To make this usable, the system visualizes this information to the user in the form of a template campaign: every post, scheduled for the appropriate time and place. The template even contains text and image content, which demonstrates to the user how they should create their own content to achieve a specific intent. For example, if the user is making a documentary, the system shows them a campaign for a generic documentary which has the exact same parameters (goal, start date, end date and so on); where a post should have the intent of “introducing the team,” the template content contains a stylized image of a campaign team and words about introducing a team.

FIG. 13 shows an example of a generic computer device 900 and a generic mobile computer device 950, which may be used to implement the processes described herein, including the mobile-side and server-side processes for installing a computer program from a mobile device to a computer. Computing device 900 is intended to represent various forms of digital computers, such as laptops, desktops, workstations, personal digital assistants, servers, blade servers, mainframes, and other appropriate computers. Computing device 950 is intended to represent various forms of mobile devices, such as personal digital assistants, cellular telephones, smartphones, and other similar computing devices. The components shown here, their connections and relationships, and their functions, are meant to be exemplary only, and are not meant to limit implementations of the inventions described and/or claimed in this document.

Computing device 900 includes a processor 902, memory 904, a storage device 906, a high-speed interface 908 connecting to memory 904 and high-speed expansion ports 910, and a low speed interface 912 connecting to low speed bus 914 and storage device 906. Each of the components processor 902, memory 904, storage device 906, high-speed interface 908, high-speed expansion ports 910, and low speed interface 912 are interconnected using various busses, and may be mounted on a common motherboard or in other manners as appropriate. The processor 902 can process instructions for execution within the computing device 900, including instructions stored in the memory 904 or on the storage device 906 to display graphical information for a GUI on an external input/output device, such as display 916 coupled to high speed interface 908. In other implementations, multiple processors and/or multiple busses may be used, as appropriate, along with multiple memories and types of memory. Also, multiple computing devices 900 may be connected, with each device providing portions of the necessary operations (e.g., as a server bank, a group of blade servers, or a multi-processor system).

The memory 904 stores information within the computing device 900. In one implementation, the memory 904 is a volatile memory unit or units. In another implementation, the memory 904 is a non-volatile memory unit or units. The memory 904 may also be another form of computer-readable medium, such as a magnetic or optical disk.

The storage device 906 is capable of providing mass storage for the computing device 900. In one implementation, the storage device 906 may be or contain a computer-readable medium, such as a floppy disk device, a hard disk device, an optical disk device, or a tape device, a flash memory or other similar solid state memory device, or an array of devices, including devices in a storage area network or other configurations. A computer program product can be tangibly embodied in an information carrier. The computer program product may also contain instructions that, when executed, perform one or more methods, such as those described above. The information carrier may be a non-transitory computer- or machine-readable storage medium, such as the memory 904, the storage device 906, or memory on processor 902.

> What is asked:
**A)** Translate this sentence from the computing-device passage into Spanish: "The storage device 906 is capable of providing mass storage for the computing device 900."
**B)** According to the computing-device passage, what two things does the high-speed interface 908 connect to?
**C)** Write the next part of the computing-device passage, picking up after its final sentence.

> Stored data:
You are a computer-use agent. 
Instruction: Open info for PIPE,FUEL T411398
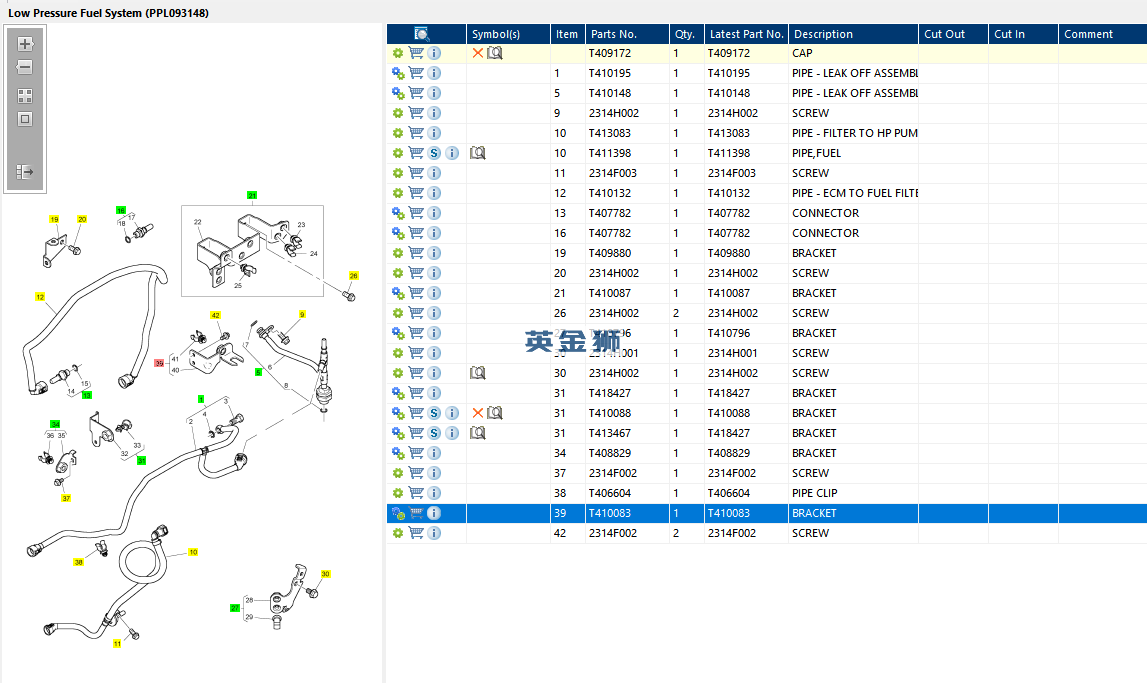(452, 153)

> Task results:
**A)** El dispositivo de almacenamiento 906 es capaz de proporcionar almacenamiento masivo para el dispositivo informático 900.

**B)** Memory 904 and the high-speed expansion ports 910.

**C)**
The high speed controller 908 manages bandwidth-intensive operations for the computing device 900, while the low speed controller 912 manages lower bandwidth-intensive operations. Such allocation of functions is exemplary only. In one implementation, the high-speed controller 908 is coupled to memory 904, display 916 (e.g., through a graphics processor or accelerator), and to high-speed expansion ports 910, which may accept various expansion cards (not shown). In the implementation, low-speed controller 912 is coupled to storage device 906 and low-speed expansion port 914. The low-speed expansion port 914, which may include various communication ports (e.g., USB, Bluetooth, Ethernet, wireless Ethernet), may be coupled to one or more input/output devices, such as a keyboard 936 in communication with a computer 932, a pointing device 935, a scanner 931, or a networking device 933 such as a switch or router, e.g., through a network adapter.

The computing device 900 may be implemented in a number of different forms, as shown in the figure. For example, it may be implemented as a standard server 920, or multiple times in a group of such servers. It may also be implemented as part of a rack server system 924. In addition, it may be implemented in a personal computer such as a laptop computer 922. Alternatively, components from computing device 900 may be combined with other components in a mobile device (not shown), such as device 950. Each of such devices may contain one or more of computing device 900, 950, and an entire system may be made up of multiple computing devices 900, 950 communicating with each other.

Computing device 950 includes a processor 952, memory 964, an input/output device such as a display 954, a communication interface 966, and a transceiver 968, among other components. The device 950 may also be provided with a storage device, such as a Microdrive, solid state memory or other device, to provide additional storage. Each of the components computing device 950, processor 952, memory 964, display 954, communication interface 966, and transceiver 968 are interconnected using various busses, and several of the components may be mounted on a common motherboard or in other manners as appropriate.

The processor 952 can execute instructions within the computing device 950, including instructions stored in the memory 964. The processor may be implemented as a chipset of chips that include separate and multiple analog and digital processors. The processor may provide, for example, for coordination of the other components of the device 950, such as control of user interfaces, applications run by device 950, and wireless communication by device 950.

Processor 952 may communicate with a user through control interface 958 and display interface 956 coupled to a display 954. The display 954 may be, for example, a TFT LCD (Thin-Film-Transistor Liquid Crystal Display) or an OLED (Organic Light Emitting Diode) display, or other appropriate display technology. The display interface 956 may comprise appropriate circuitry for driving the display 954 to present graphical and other information to a user. The control interface 958 may receive commands from a user and convert them for submission to the processor 952. In addition, an external interface 962 may be provided in communication with processor 952, so as to enable near area communication of device 950 with other devices. External interface 962 may provide, for example, for wired communication in some implementations, or for wireless communication in other implementations, and multiple interfaces may also be used.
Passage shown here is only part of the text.